Extract, unchanged, each line of the listing below from its first line through the line that contains "Screen dimensions: 342x1568", inclusive, and nothing else.

>>>

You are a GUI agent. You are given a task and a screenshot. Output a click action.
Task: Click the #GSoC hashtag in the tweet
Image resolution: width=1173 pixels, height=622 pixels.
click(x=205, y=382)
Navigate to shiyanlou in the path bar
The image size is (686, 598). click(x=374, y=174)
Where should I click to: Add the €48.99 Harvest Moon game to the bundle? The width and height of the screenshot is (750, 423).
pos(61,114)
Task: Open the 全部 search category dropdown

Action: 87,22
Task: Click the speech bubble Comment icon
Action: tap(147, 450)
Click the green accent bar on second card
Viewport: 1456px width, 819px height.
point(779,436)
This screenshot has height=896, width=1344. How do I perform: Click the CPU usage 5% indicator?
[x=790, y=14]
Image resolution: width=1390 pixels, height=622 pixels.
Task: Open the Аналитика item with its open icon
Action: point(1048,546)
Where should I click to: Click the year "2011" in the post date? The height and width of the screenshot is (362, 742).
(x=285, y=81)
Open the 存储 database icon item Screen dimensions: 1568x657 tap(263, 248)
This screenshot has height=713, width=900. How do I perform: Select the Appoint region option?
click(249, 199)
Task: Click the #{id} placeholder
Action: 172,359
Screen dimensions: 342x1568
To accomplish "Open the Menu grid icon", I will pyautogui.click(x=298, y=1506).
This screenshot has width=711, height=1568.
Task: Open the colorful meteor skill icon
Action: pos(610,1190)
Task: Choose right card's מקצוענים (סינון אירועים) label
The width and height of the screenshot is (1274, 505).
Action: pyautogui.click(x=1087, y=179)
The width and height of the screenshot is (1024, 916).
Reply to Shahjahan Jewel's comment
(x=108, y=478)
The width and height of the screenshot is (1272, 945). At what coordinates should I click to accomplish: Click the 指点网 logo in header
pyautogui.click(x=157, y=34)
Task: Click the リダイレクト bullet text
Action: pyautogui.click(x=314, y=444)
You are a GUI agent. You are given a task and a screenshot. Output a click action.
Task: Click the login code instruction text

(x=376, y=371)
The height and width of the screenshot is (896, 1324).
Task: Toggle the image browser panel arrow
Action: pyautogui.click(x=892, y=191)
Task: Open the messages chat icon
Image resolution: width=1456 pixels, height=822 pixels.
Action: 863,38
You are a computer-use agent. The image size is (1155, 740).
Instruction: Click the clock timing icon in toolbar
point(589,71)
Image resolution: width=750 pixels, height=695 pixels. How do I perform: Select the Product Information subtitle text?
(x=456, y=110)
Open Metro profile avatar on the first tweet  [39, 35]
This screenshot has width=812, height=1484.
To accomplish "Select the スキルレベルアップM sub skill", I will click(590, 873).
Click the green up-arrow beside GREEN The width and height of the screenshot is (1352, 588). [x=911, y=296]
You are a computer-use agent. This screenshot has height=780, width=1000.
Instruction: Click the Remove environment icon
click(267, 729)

<<<

> _EXERCISE RESPONSE_
You are a GUI agent. You are given a task and a screenshot. Output a click action.
Task: Click the #GSoC hashtag in the tweet
Image resolution: width=1173 pixels, height=622 pixels.
click(x=205, y=382)
Navigate to shiyanlou in the path bar
The image size is (686, 598). click(x=374, y=174)
Where should I click to: Add the €48.99 Harvest Moon game to the bundle? The width and height of the screenshot is (750, 423).
pos(61,114)
Task: Open the 全部 search category dropdown

Action: 87,22
Task: Click the speech bubble Comment icon
Action: tap(147, 450)
Click the green accent bar on second card
Viewport: 1456px width, 819px height.
point(779,436)
This screenshot has height=896, width=1344. How do I perform: Click the CPU usage 5% indicator?
[x=790, y=14]
Image resolution: width=1390 pixels, height=622 pixels.
Task: Open the Аналитика item with its open icon
Action: point(1048,546)
Where should I click to: Click the year "2011" in the post date? The height and width of the screenshot is (362, 742).
(x=285, y=81)
Open the 存储 database icon item Screen dimensions: 1568x657 tap(263, 248)
This screenshot has height=713, width=900. How do I perform: Select the Appoint region option?
click(249, 199)
Task: Click the #{id} placeholder
Action: 172,359
Screen dimensions: 342x1568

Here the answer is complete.